*Documento:*
Os grupos que escolhem a rua para apresentar seu trabalho buscam ultrapassar a fronteira da cultura de massa, bem representada pela televisão e pelas salas comerciais de apresentação de espetáculos. Aí vemos o teatro na, para ou da rua como uma ferramenta muito poderosa de contribuição para a mudança dessa realidade, exercendo de fato uma função social. A rua enquanto espaço público reflete a disparidade cultural, social e econômica de nosso país, e seu desenho hoje está diretamente associado à diferença, às relações conflituosas estabelecidas pelo desenho urbano. Reocupada, adquire um novo significado, retoma a idéia de cidadania e desperta uma relação de cumplicidade entre o público e o ator e o próprio espaço.
A relação que vemos se estabelecer entre a platéia e o espetáculo é muito motivadora, provoca em certo sentido a afirmação do teatro como uma expressão universal. Faz com que o espectador reconheça além de suas diferenças individuais aquilo que é comum aos outros indivíduos, como se retomasse a própria consciência e a de seu papel no mundo.
E todas essas circunstâncias são para mim muito nítidas nos projetos de ação cultural que contemplam apresentações artísticas na rua. A aproximação do público, os sorrisos, o encantamento, as reações diante do texto, a permanência pelo congraçamento, a possibilidade de abandonar o local por livre vontade, o aplauso ao final. Fora do palco, o teatro feito no espaço não convencional carrega consigo uma grande responsabilidade. Ele mergulha em um universo inquieto e metafórico, e, através da celebração, atores e público se misturam, fazendo com que o teatro colabore para a transformação das sociedades.

*Material fornecido:*
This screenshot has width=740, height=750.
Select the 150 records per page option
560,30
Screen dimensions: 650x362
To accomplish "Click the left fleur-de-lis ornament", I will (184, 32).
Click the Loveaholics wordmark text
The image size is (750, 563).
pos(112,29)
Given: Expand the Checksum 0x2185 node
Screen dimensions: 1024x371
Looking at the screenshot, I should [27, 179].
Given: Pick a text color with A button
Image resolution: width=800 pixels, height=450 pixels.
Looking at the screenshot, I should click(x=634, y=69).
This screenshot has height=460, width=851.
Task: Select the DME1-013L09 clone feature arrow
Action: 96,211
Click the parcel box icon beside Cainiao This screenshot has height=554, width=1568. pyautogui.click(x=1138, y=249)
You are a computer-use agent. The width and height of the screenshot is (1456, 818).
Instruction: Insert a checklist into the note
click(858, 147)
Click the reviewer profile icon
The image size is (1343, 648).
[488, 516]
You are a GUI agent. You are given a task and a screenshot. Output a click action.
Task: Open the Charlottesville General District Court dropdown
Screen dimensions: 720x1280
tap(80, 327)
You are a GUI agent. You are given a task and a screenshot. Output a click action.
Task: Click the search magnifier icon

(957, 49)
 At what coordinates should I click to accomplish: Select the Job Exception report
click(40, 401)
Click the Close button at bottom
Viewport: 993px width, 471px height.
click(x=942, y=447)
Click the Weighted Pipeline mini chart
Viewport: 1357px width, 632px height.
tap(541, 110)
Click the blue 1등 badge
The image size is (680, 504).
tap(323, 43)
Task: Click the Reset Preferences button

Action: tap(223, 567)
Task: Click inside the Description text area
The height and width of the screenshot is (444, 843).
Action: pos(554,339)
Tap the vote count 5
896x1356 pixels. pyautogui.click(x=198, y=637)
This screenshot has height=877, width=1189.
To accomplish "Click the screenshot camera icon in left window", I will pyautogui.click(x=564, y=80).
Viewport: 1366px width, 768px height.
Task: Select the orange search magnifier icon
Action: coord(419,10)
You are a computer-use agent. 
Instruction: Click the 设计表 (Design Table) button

*Descrição do problema:*
Segundo o documento, o que representa bem a cultura de massa que os grupos que se apresentam na rua buscam ultrapassar? Responda em uma frase, por favor.

*Solução a seguir:*
A cultura de massa é bem representada pela televisão e pelas salas comerciais de apresentação de espetáculos.